Cartoon classic Tom and Jerry now come with a disclaimer at two popular sites. Both Amazon and iTunes warns that the shorts, made between 1940 to 1957, are racist.
This viewer discretion disclaimer is now on Amazon:
Tom & Jerry shorts may depict some ethnic and racial prejudices that were once commonplace in American society. Such depictions were wrong then and are wrong today. While the following does not represent the Warner Bros. view of today’s society, these cartoons are being presented as they were originally created, because to do otherwise would be the same as claiming that these prejudices never existed.
A similar warning also appears at iTunes.
Not surprisingly, some groups have called it political correctness gone amok.
“The story sounds too crazy to contemplate at first blush,” conservative site Hot Air wrote. “If you’re going to be putting parental warnings on video entertainment, cartoons which date back to before even I was born seem an unlikely place to start.

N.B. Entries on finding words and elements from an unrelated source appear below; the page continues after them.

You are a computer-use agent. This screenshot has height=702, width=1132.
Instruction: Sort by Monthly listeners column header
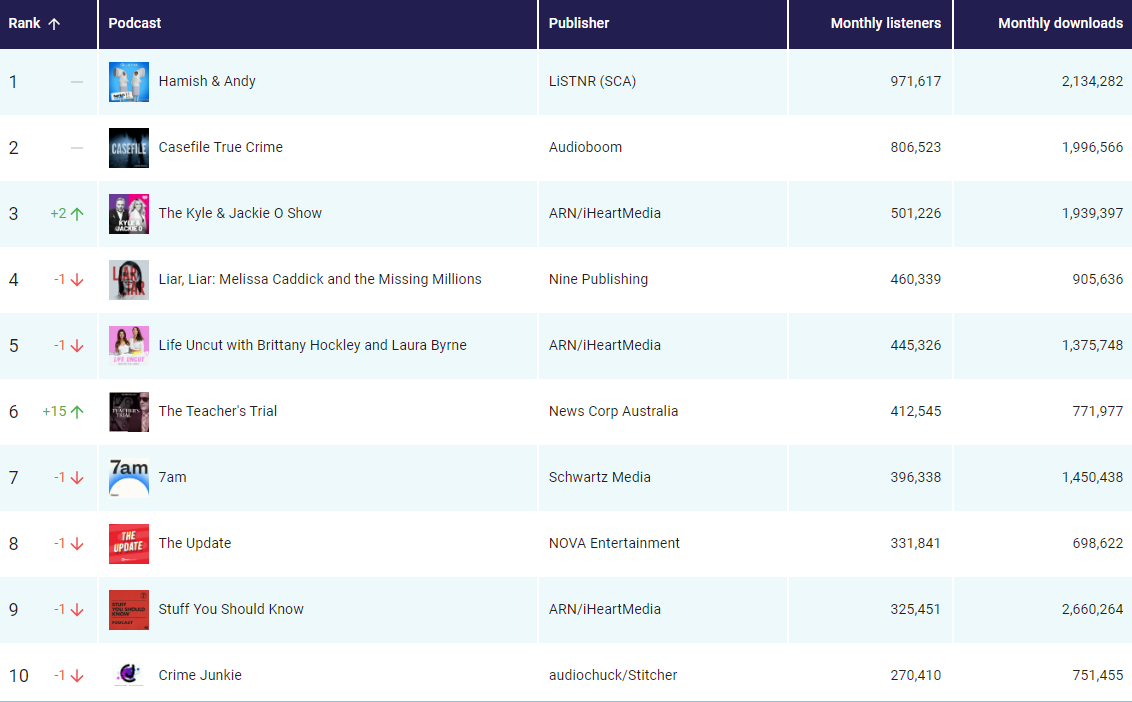885,23
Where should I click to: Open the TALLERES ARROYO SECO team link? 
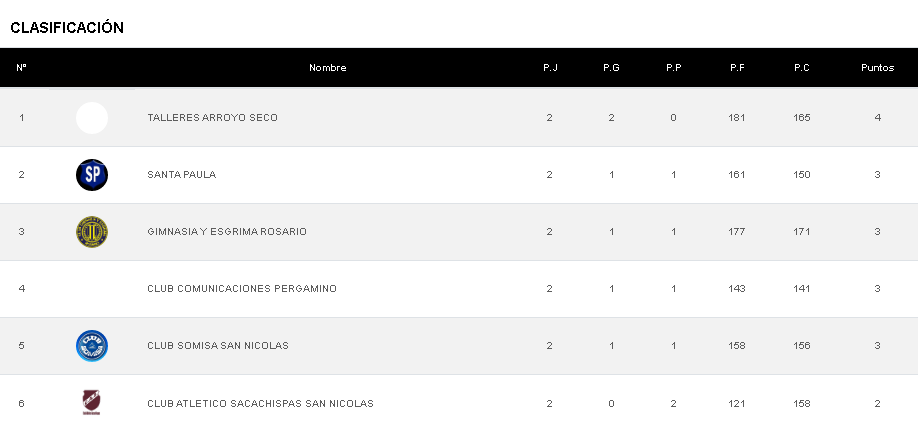point(212,118)
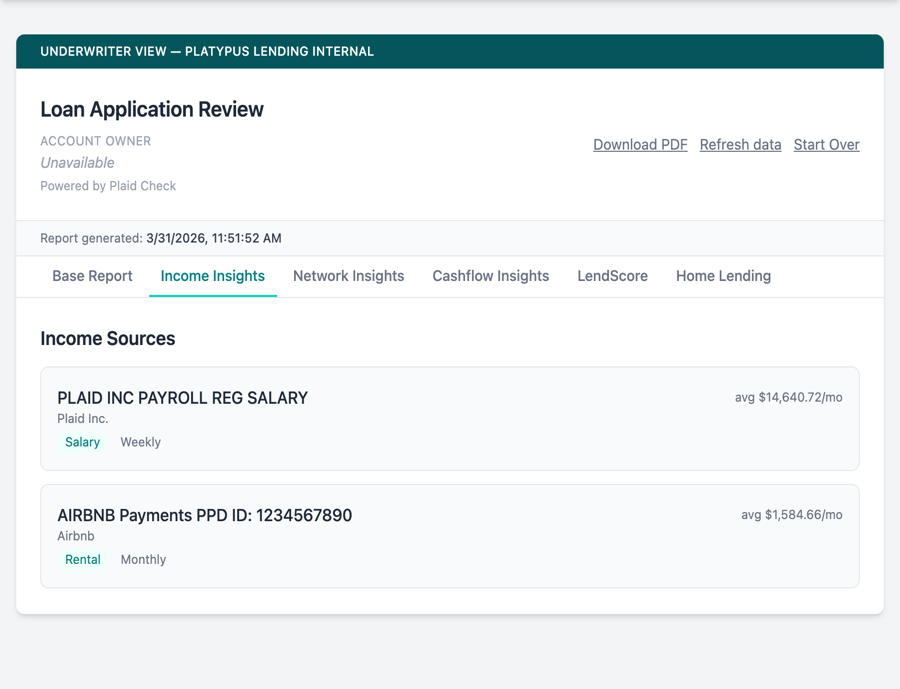Click the Weekly frequency label
Viewport: 900px width, 689px height.
140,442
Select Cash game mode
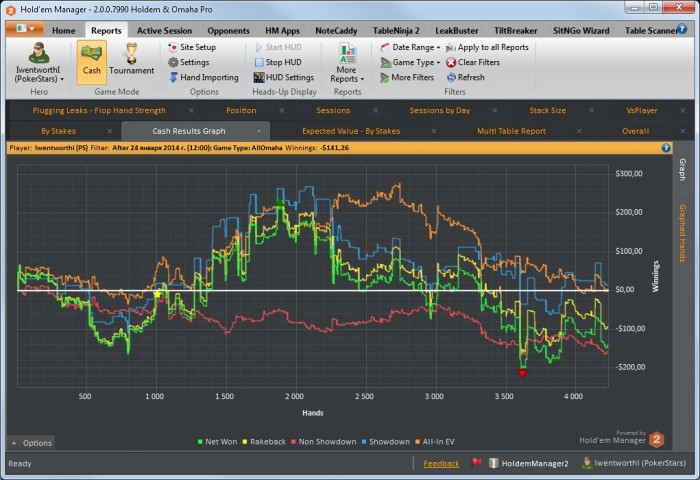This screenshot has width=700, height=480. pyautogui.click(x=91, y=61)
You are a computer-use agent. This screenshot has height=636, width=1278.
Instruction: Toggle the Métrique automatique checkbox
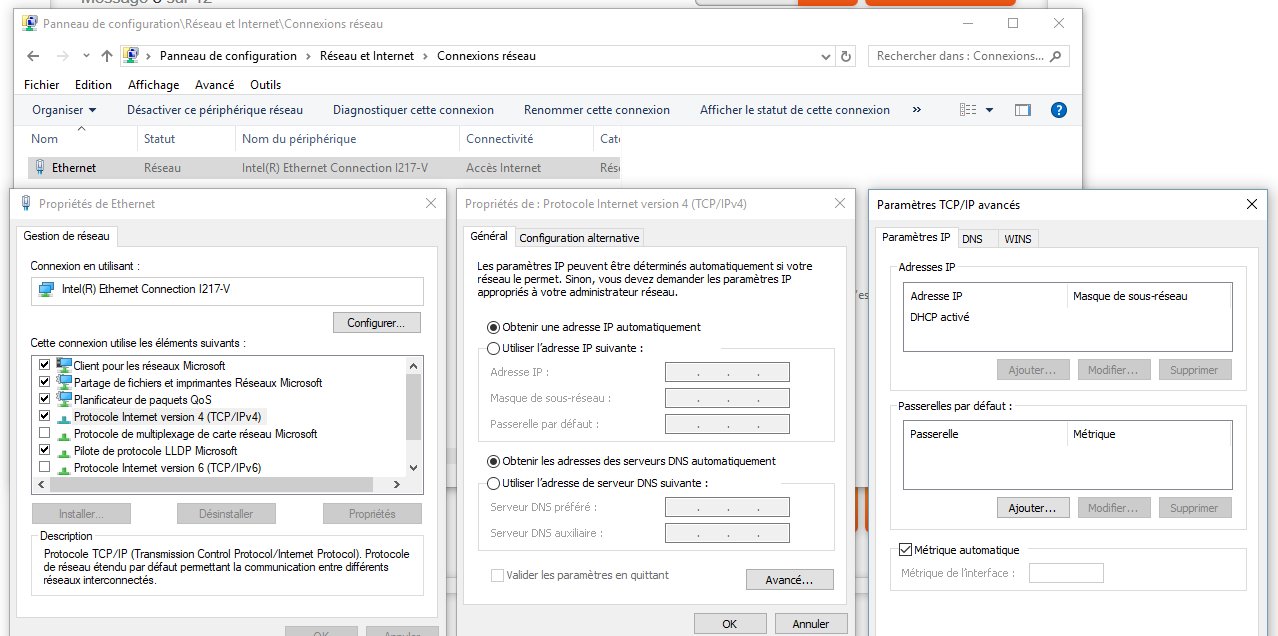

It’s a cat chasing a mouse who generally makes a fool of him.”
Yet, while Hot Air may well be right about the basic plot, even one of the show’s creatives admitted that the depictions of an African-American woman in the shoe was, in fact, racist.
“Now the mammy in Tom and Jerry was an outright racist cartoon character. [She] had the typical negro voice and served as a foil for the two animal characters,” Jack Zander, who helped draw the cartoons admitted. “Showing just her feet and lower body kept us from worrying about her face and making her another ‘character’ to give personality to.”
Despite the racial overtones, Whoopi Goldberg thinks that the warning is enough and that future generations should still be allowed to enjoy the cartoons, albeit with a little bit of contextualization, especially since while Tom and Jerry was racist in their portrayal, the cartoons actually afforded a rare opportunity for an African-American actor.
Mammy Two-Shoes was voiced by Lillian Randolph, a pioneering African-American actress who was one of the first to work in cartoons, although the role was uncredited.